= Beginning of Section =
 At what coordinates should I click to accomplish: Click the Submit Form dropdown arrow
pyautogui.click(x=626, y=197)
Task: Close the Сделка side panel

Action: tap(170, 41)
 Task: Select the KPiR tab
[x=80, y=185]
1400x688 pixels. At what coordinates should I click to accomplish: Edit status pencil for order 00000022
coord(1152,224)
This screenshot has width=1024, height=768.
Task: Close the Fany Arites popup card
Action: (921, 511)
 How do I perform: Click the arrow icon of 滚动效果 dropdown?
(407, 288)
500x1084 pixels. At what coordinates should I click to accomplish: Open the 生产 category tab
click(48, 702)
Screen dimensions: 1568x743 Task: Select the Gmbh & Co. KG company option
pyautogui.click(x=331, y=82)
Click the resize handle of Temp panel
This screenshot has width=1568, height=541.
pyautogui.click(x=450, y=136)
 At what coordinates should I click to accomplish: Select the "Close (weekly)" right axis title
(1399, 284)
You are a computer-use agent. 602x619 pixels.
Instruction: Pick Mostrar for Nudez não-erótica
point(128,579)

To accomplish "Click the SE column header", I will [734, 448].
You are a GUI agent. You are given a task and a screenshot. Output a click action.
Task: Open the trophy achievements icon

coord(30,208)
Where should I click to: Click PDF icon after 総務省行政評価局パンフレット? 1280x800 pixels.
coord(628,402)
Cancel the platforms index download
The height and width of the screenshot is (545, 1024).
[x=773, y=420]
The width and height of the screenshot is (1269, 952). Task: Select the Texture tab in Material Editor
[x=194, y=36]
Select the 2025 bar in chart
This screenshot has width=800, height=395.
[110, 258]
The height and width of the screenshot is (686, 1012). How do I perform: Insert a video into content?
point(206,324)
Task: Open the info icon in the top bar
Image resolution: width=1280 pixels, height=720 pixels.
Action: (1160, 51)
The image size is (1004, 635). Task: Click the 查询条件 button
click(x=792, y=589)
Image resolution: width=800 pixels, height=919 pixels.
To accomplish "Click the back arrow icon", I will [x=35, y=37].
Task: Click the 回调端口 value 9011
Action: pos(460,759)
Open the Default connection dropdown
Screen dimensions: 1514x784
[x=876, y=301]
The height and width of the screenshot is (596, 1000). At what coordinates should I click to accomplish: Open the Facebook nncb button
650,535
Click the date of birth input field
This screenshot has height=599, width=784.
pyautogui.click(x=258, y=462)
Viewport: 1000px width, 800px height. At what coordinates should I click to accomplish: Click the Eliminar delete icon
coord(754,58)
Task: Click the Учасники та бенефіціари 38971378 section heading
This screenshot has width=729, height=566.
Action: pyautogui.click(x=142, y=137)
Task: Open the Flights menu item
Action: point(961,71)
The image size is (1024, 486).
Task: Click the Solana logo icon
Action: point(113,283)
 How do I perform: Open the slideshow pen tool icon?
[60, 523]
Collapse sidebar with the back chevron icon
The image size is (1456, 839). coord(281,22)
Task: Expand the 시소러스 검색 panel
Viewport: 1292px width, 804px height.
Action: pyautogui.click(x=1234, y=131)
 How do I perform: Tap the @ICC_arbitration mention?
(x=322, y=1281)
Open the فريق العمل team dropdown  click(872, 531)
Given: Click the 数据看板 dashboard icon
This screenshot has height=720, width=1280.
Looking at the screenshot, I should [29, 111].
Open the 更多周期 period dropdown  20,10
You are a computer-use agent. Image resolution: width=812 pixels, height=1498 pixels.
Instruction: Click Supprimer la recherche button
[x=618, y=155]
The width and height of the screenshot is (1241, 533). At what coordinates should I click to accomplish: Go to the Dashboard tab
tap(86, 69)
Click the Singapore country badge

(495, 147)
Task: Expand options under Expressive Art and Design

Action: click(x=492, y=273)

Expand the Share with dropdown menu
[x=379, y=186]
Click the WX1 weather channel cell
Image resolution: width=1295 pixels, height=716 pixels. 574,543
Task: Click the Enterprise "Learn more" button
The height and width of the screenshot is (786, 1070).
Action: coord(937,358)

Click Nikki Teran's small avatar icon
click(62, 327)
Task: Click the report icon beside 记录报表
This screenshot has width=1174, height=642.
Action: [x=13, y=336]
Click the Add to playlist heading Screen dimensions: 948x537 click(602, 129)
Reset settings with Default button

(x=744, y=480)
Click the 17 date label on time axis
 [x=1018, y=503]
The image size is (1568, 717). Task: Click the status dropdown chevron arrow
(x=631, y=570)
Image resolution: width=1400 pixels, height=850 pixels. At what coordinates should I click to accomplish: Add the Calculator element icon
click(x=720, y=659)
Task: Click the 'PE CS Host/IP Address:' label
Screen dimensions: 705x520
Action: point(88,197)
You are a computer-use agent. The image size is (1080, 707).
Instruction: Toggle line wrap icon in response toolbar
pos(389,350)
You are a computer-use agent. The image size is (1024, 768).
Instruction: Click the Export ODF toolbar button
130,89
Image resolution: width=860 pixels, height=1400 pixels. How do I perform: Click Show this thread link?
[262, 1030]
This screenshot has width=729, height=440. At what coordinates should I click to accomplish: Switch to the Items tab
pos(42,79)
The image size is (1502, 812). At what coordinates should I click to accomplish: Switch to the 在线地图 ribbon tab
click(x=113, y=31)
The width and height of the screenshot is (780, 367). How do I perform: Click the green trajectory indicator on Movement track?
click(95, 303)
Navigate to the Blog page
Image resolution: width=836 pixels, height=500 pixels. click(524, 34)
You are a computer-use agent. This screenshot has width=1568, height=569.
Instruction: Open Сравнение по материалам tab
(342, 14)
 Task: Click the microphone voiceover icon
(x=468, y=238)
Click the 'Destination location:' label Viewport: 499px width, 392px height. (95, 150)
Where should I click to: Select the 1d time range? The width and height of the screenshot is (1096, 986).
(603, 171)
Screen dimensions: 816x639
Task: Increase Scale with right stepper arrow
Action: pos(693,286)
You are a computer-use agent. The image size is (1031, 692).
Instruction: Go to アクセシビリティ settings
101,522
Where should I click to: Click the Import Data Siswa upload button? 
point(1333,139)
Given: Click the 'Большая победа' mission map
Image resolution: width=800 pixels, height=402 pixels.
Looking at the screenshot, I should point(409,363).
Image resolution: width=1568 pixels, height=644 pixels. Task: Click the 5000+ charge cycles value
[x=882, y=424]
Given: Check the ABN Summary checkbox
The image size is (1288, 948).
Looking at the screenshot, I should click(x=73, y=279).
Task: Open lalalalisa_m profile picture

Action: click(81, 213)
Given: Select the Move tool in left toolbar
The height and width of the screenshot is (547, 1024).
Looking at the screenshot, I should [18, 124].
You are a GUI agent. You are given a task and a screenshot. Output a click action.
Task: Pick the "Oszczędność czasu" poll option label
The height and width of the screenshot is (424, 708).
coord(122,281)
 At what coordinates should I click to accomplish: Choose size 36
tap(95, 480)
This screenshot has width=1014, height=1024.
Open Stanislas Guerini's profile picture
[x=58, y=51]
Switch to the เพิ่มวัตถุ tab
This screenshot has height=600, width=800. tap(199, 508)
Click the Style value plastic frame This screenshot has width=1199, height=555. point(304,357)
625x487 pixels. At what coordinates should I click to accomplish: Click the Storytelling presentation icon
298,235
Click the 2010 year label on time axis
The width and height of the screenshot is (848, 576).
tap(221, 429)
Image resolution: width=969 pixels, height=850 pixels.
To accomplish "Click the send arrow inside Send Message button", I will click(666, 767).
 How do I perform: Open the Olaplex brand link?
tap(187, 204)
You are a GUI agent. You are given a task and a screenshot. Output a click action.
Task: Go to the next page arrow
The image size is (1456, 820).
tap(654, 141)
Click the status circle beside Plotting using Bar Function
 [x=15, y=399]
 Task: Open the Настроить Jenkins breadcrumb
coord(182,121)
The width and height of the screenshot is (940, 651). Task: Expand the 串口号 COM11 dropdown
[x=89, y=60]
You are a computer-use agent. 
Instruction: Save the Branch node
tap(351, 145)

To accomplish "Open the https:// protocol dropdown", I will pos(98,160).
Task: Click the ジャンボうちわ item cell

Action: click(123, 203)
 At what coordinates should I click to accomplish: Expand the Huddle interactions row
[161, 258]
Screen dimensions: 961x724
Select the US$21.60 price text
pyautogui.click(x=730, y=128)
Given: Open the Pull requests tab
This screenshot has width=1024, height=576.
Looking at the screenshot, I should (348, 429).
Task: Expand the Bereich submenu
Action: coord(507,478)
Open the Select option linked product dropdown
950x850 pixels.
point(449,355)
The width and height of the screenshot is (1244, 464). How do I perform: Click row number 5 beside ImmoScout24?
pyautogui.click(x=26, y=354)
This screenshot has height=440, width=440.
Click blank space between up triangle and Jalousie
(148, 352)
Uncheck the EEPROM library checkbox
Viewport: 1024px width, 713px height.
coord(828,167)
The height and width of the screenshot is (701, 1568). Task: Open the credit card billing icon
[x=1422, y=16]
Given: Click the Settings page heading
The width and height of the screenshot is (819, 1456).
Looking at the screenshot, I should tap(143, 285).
= End of Section =
**Problem description**. Write down every line of the data above that includes the string "computer".

**Solution to this exercise**.
You are a computer-use agent. 602x619 pixels.
You are a computer-use agent. Image resolution: width=812 pixels, height=1498 pixels.
You are a computer-use agent. The image size is (1080, 707).
You are a computer-use agent. The image size is (1024, 768).
You are a computer-use agent. This screenshot has width=1568, height=569.
You are a computer-use agent. The image size is (1031, 692).
You are a computer-use agent. 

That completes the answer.